Selected excerpt
• • • • •

Turkish economic growth climbs 6.7 percent on credit boom

Turkey’s gross domestic product expanded by an annual 6.7 percent in the third quarter of the year, growing at a faster pace than emerging market peers.

Growth was led by the finance industry, which expanded output by an annual 41 percent on the back of a massive expansion in credit, according to data published by the Turkish Statistical Institute on Monday. Household consumption rose by 9.2 percent and manufacturing grew by 8 percent.

Turkey’s government spurred economic activity this year by instructing state-run banks to lend at below market rates of interest and coercing other lenders into slashing borrowing costs. The initiative was backed by the central bank, which kept interest rates at below annual inflation and rewarded banks for achieving loan growth goals.   

GDP was expected to increase by an annual 4.8 percent in the quarter, according to the median estimate of 14 economists surveyed by Reuters. A poll by the state-run Anadolu news agency predicted growth of 5 percent.

The expansion in Turkey’s economy was accompanied by a a slump in the value of the Turkish lira, which has lost about a quarter of its value this year and a sharp deterioration in the trade balance, spurred by demand for imports. The losses for the lira and double-digit inflation have prompted the central bank to increase interest rates to 15 percent from 8.25 percent since September.

The economy grew by 15.6 percent in the third quarter compared with the previous three months, the institute said. The economy had contracted by an annual 9.9 percent in the second quarter due to the impact on activity caused by the COVID-19 pandemic.

The lira gained by 0.1 percent to 7.8281 per dollar after the data was published, little changed from earlier.

The foreign trade deficit widened by 76 percent to $40.3 billion in the first 10 months of the year, the statistics institute said in a separate report on Monday. In October alone, the deficit grew by an annual 34 percent, as imports rose by 8.4 percent to $19.7 billion, outpacing a 5.6 percent increase in exports to $17.3 billion.

• • • • •

Stored items
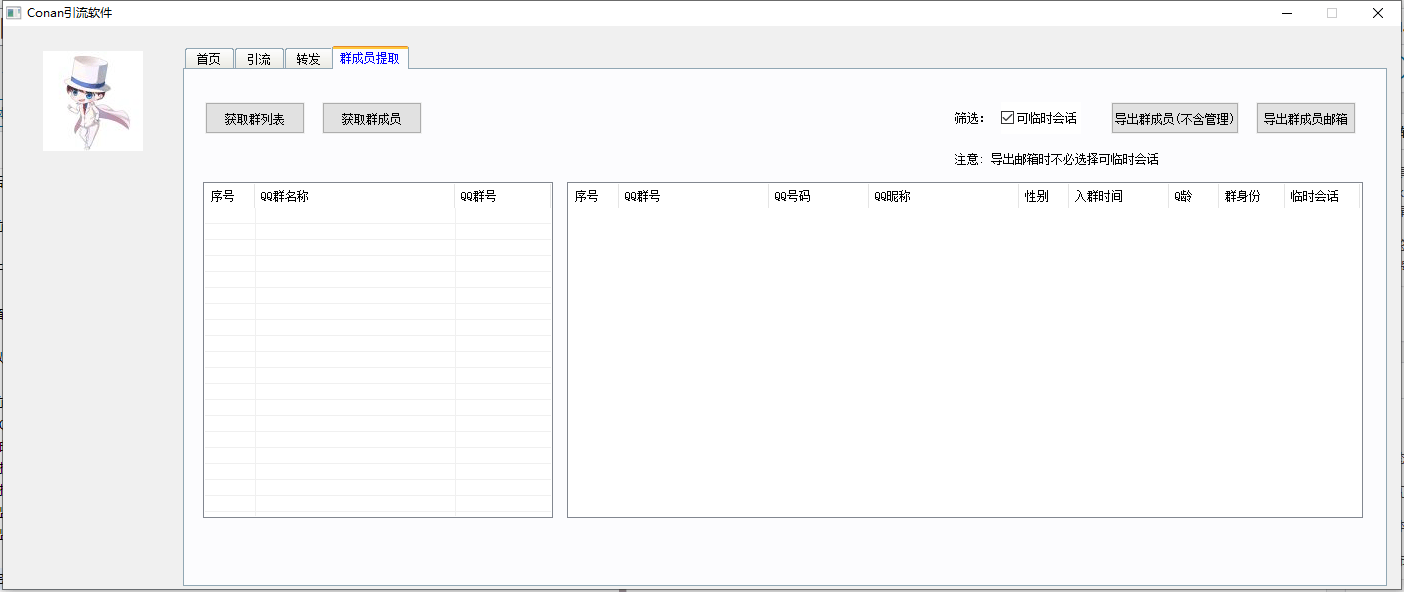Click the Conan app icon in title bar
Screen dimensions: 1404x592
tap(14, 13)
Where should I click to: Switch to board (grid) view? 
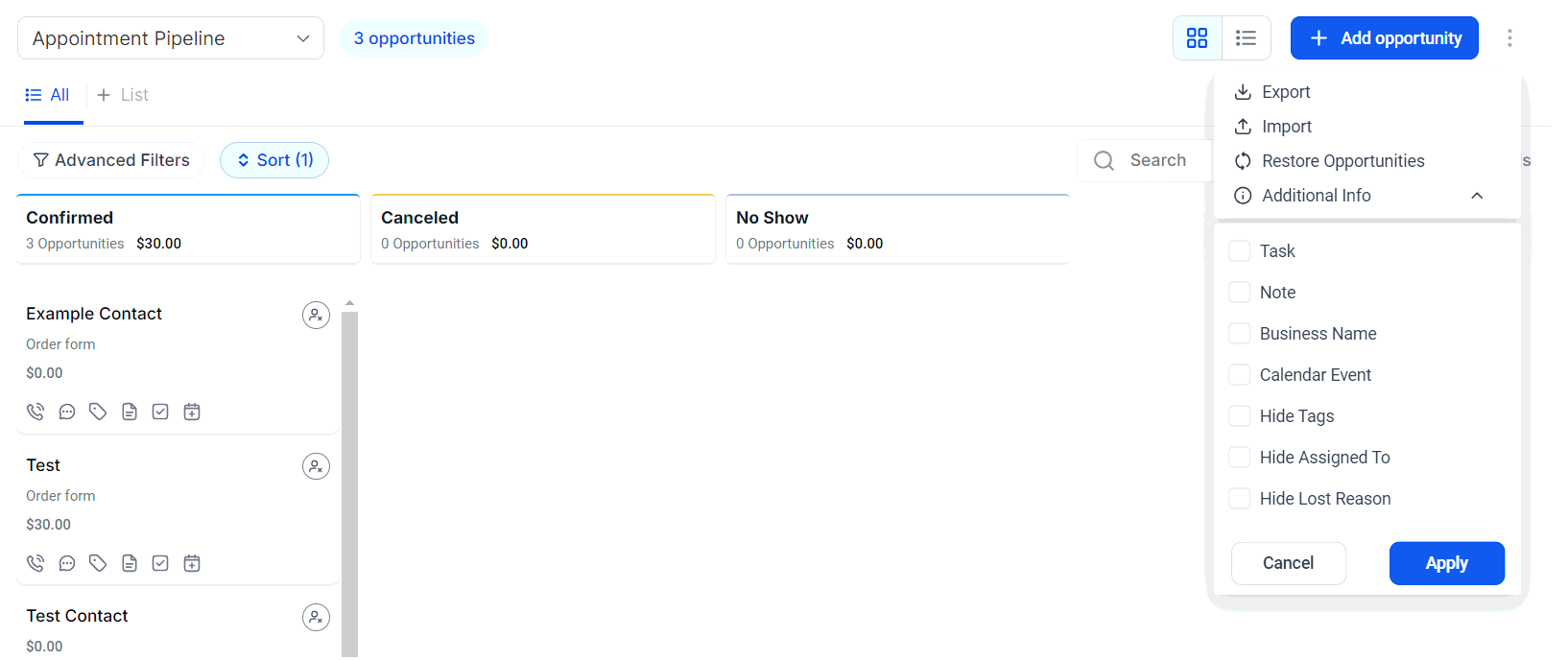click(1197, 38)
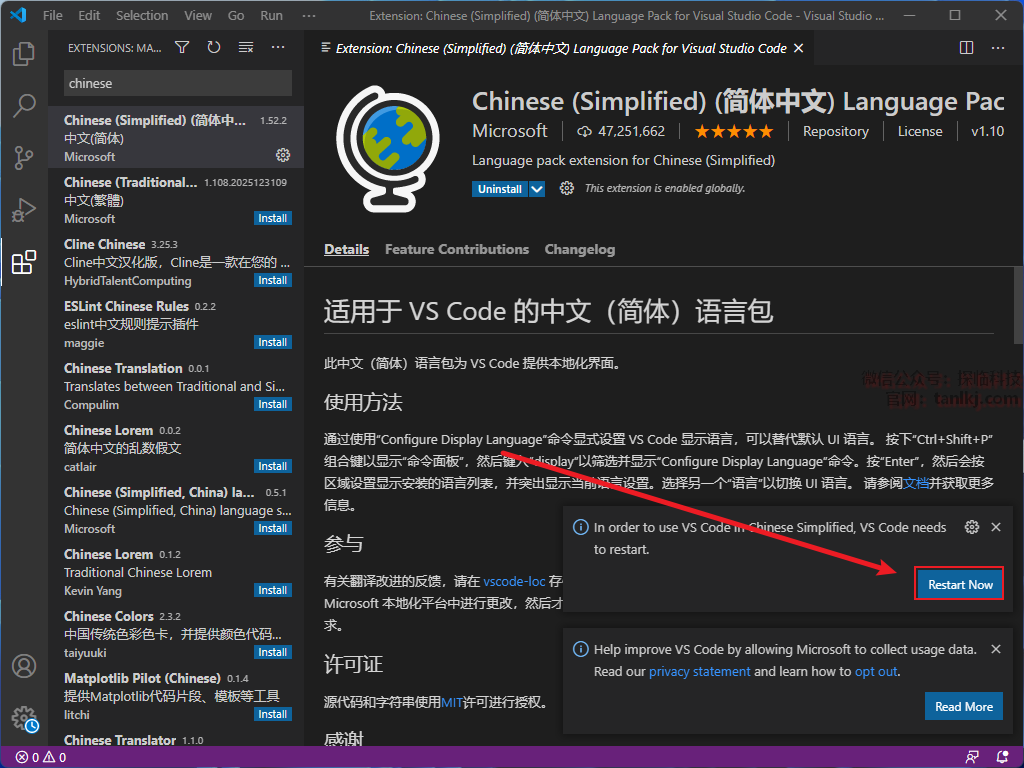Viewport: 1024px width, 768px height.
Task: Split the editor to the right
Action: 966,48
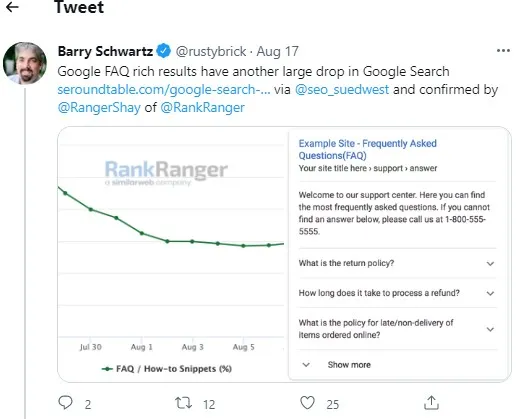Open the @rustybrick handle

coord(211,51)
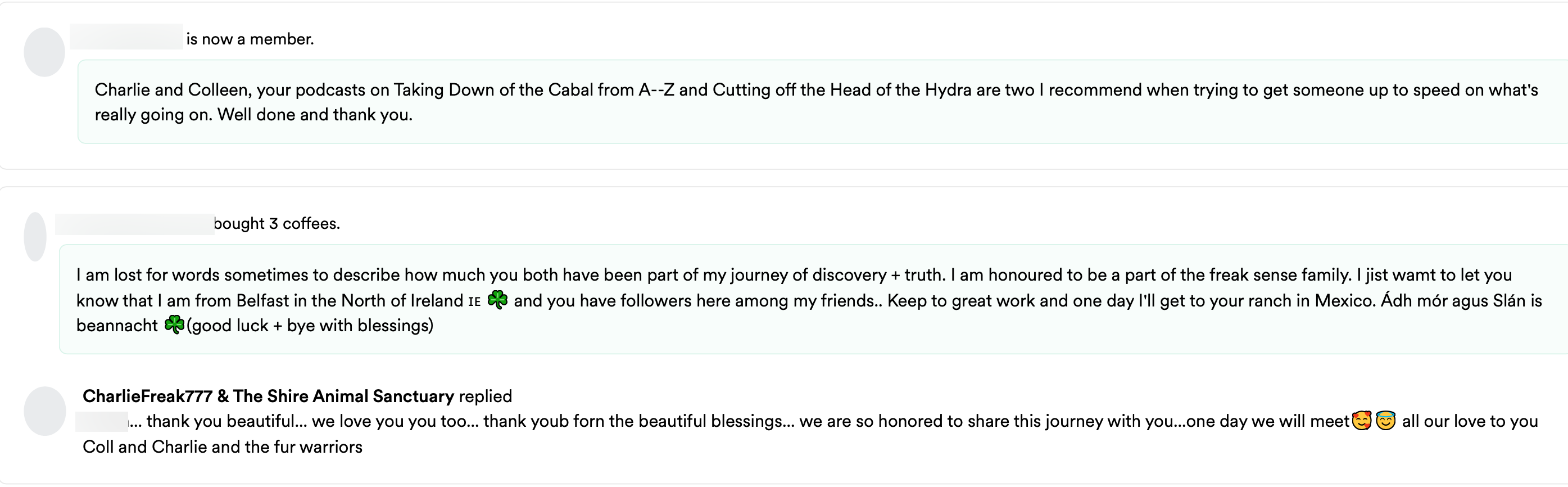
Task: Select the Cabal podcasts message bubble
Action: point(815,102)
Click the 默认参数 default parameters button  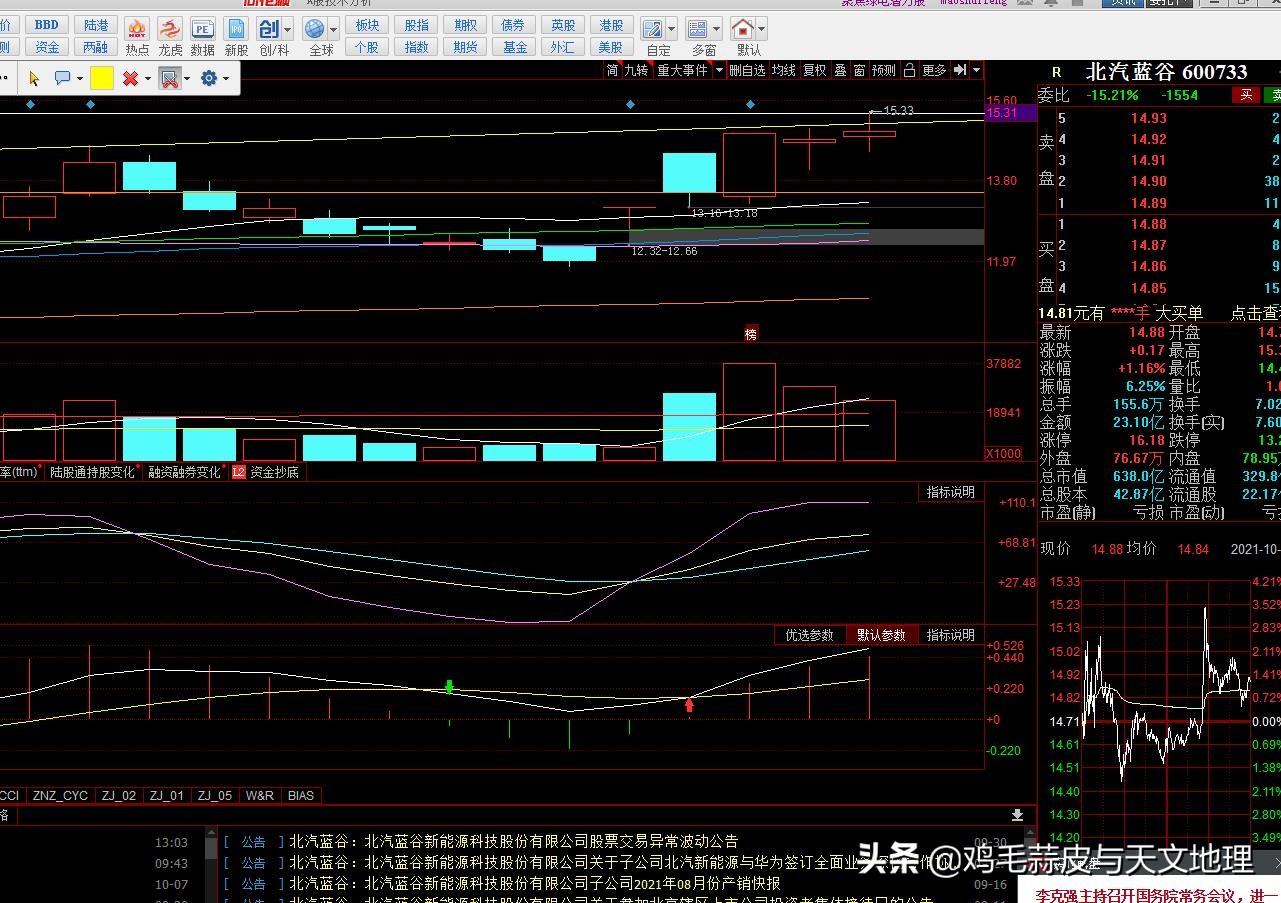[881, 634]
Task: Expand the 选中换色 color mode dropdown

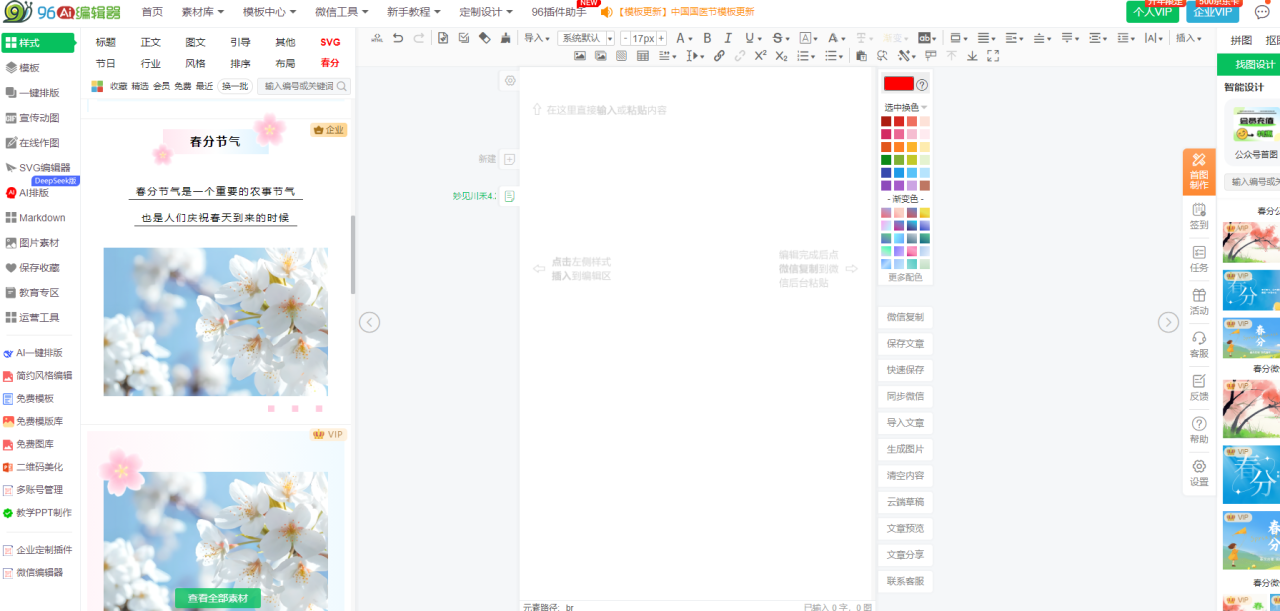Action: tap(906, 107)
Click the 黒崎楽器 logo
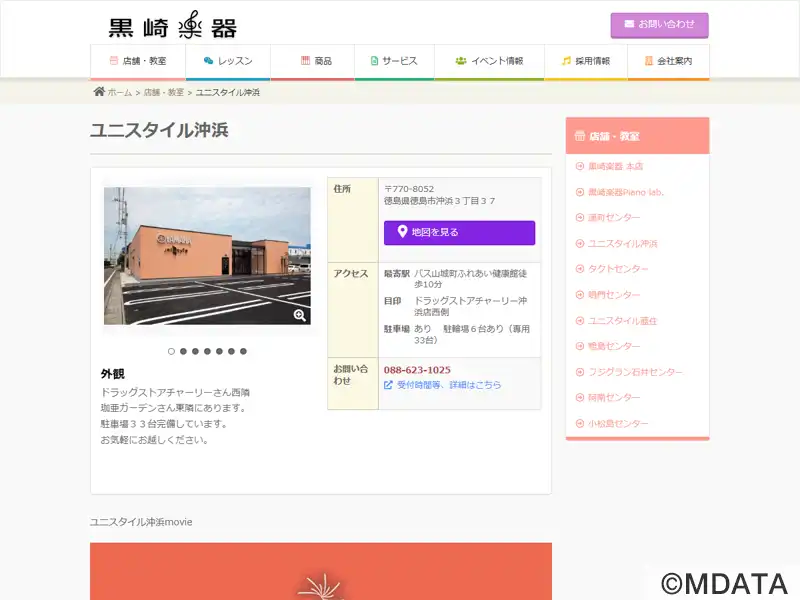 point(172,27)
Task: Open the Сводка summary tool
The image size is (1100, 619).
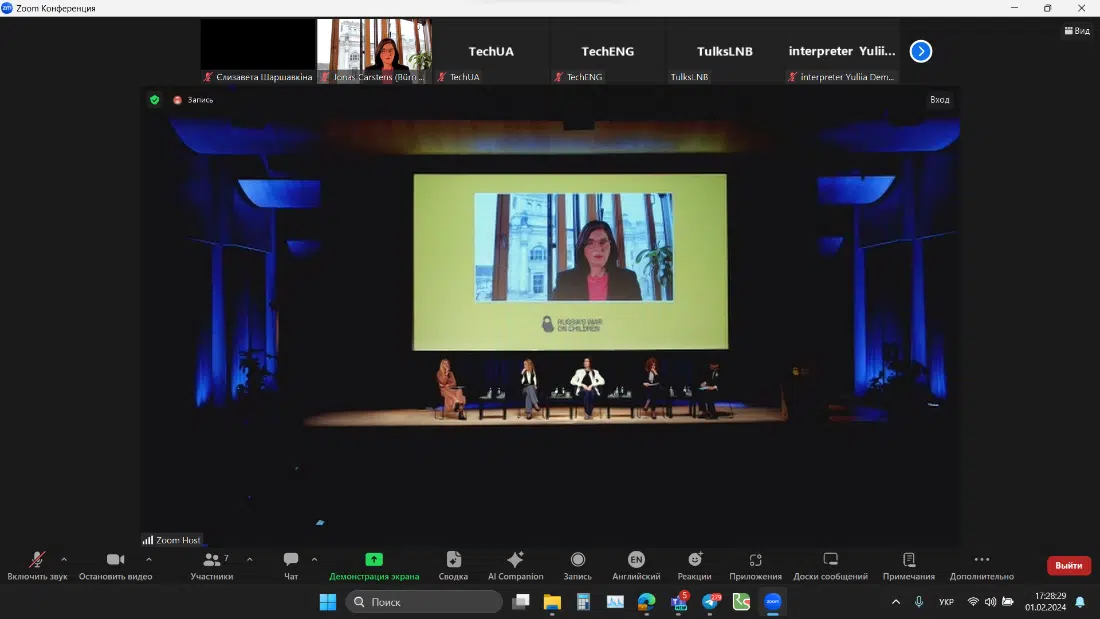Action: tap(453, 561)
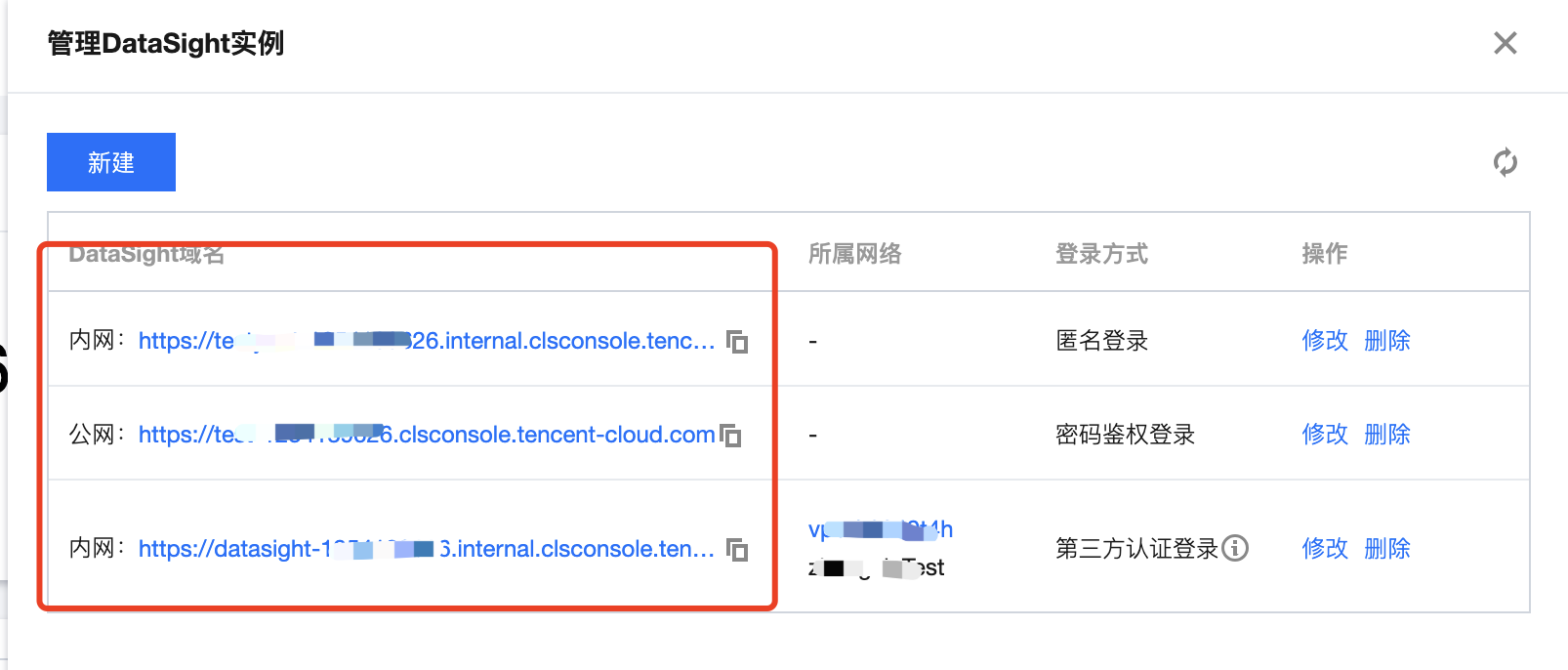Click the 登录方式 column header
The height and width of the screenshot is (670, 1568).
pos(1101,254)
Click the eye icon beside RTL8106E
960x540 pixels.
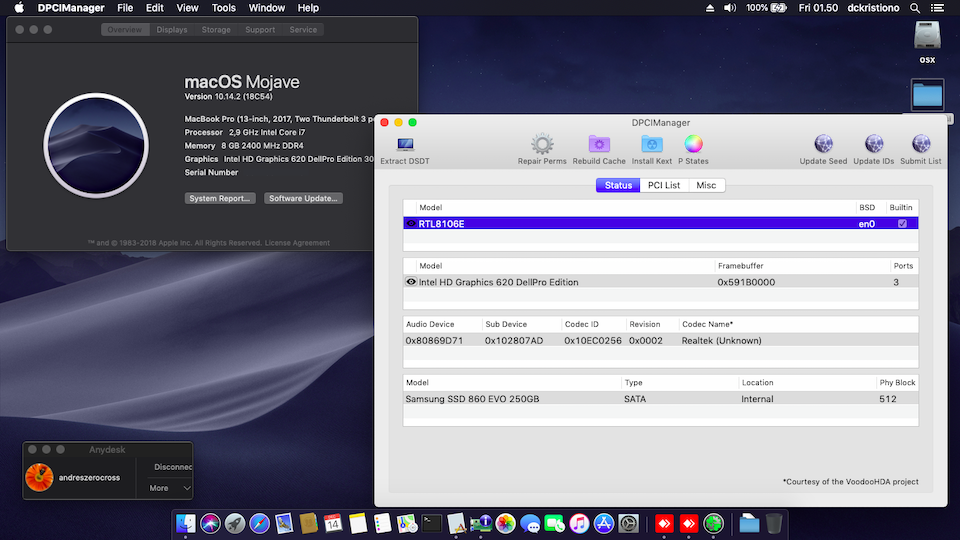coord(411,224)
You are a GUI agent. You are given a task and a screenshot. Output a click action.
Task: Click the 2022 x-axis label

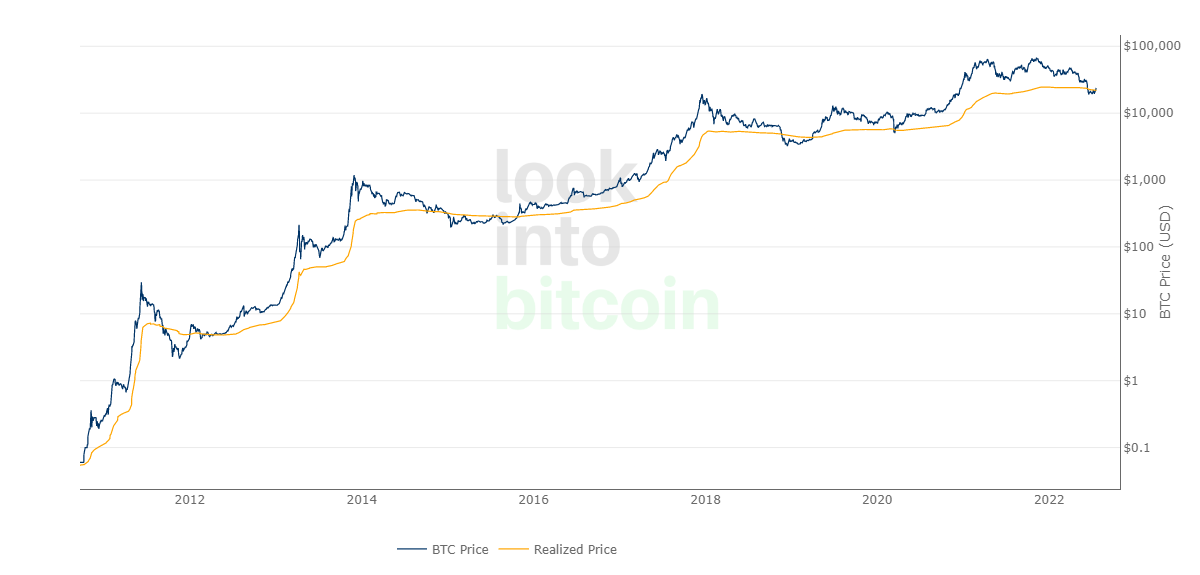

• • • • •

Explore the material
(a) According to the article on Turkish economic growth, by how much did the finance industry expand its output?
(b) Please copy the article on Turkish economic growth word for word, starting with "Turkey’s gross domestic" and going on through "by 8 percent.".
The rows are separate material and not part of the article.

Expected results
(a) By an annual 41 percent.

(b)
Turkey’s gross domestic product expanded by an annual 6.7 percent in the third quarter of the year, growing at a faster pace than emerging market peers.

Growth was led by the finance industry, which expanded output by an annual 41 percent on the back of a massive expansion in credit, according to data published by the Turkish Statistical Institute on Monday. Household consumption rose by 9.2 percent and manufacturing grew by 8 percent.